Pensioni, sempre aperto il tavolo delle riforme

L’editoriale di Gianfranco Fabi

Non illudiamoci. Sul fronte della previdenza il tavolo delle riforme continuerà a restare aperto con l’obiettivo di garantire la sostenibilità a lungo termine insieme ad una significativa equità non solo all’interno della popolazione, ma anche tra le generazioni.
Il problema di fondo è che l’attuale sistema pensionistico italiano è stato concepito e varato in anni in cui le caratteristiche di fondo della società erano profondamente diverse da quelle attuali. Anche se la previdenza pubblica è nata alla fine dell’Ottocento

è solo nei primi decenni del secondo dopoguerra infatti che attraverso l’Inps il sistema delle pensioni si allarga a tutti i lavoratori ed è solo alla fine degli anni ‘60 in cui il sistema retributivo, basato sulle ultime retribuzioni percepite, sostituisce quello contributivo nel calcolo delle pensioni. Negli stessi anni nasce la pensione sociale riconosciuta a tutti i cittadini che, anche senza aver versato contributi, hanno raggiunto l’età pensionabile.

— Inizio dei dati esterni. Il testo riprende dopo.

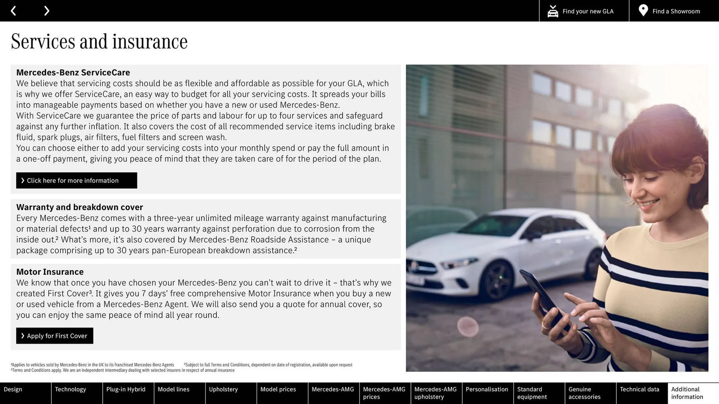Navigate to previous page using left arrow
The height and width of the screenshot is (404, 719).
pos(14,10)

Ebbene gli anni ’60 del secolo scorso erano ancora gli anni del miracolo economico, della forte crescita del reddito e soprattutto di una accelerata dinamica demografica: tutti elementi che potevano garantire un corretto rapporto tra contributi (tanti) e prestazioni (ancora relativamente poche).

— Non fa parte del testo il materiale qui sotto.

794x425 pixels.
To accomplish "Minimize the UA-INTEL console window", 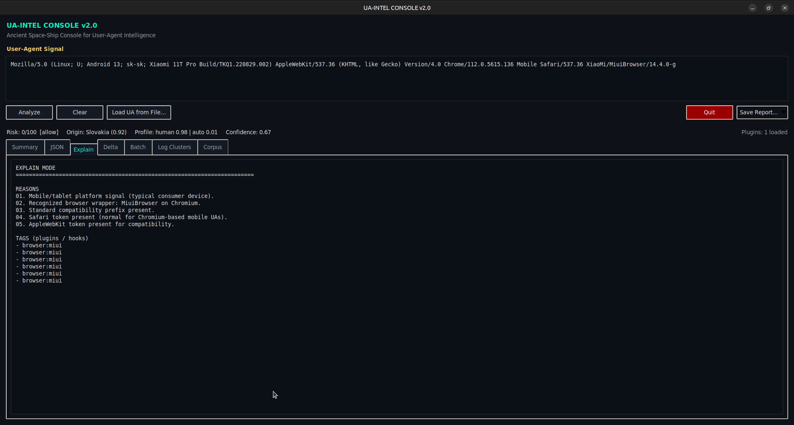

Rispetto a cinquant’anni fa la dinamica demografica si è dimezzata e nello stesso tempo la speranza di vita è salita di 13 anni passando da 70 a 83 anni. In queste condizioni è inevitabile un progressivo aggiustamento del sistema pensionistico con una revisione delle prestazioni e un aumento dell’età pensionabile, come è avvenuto con le ultime riforme. Con l’effetto indesiderato, soprattutto in un momento di difficoltà economiche, di rendere tuttavia più difficile l’occupazione giovanile. Paghiamo ora la scarsa lungimiranza di chi ci ha governato negli anni ’60, gli anni dell’apertura a sinistra, e che, per offrire condizioni favorevoli per non dire privilegiate (come le baby pensioni e le pensioni d’oro basate su aumenti retributivi a fine carriera) ha innescato quella crescita di un debito pubblico che è diventato una pesante zavorra su tutta l’economia italiana.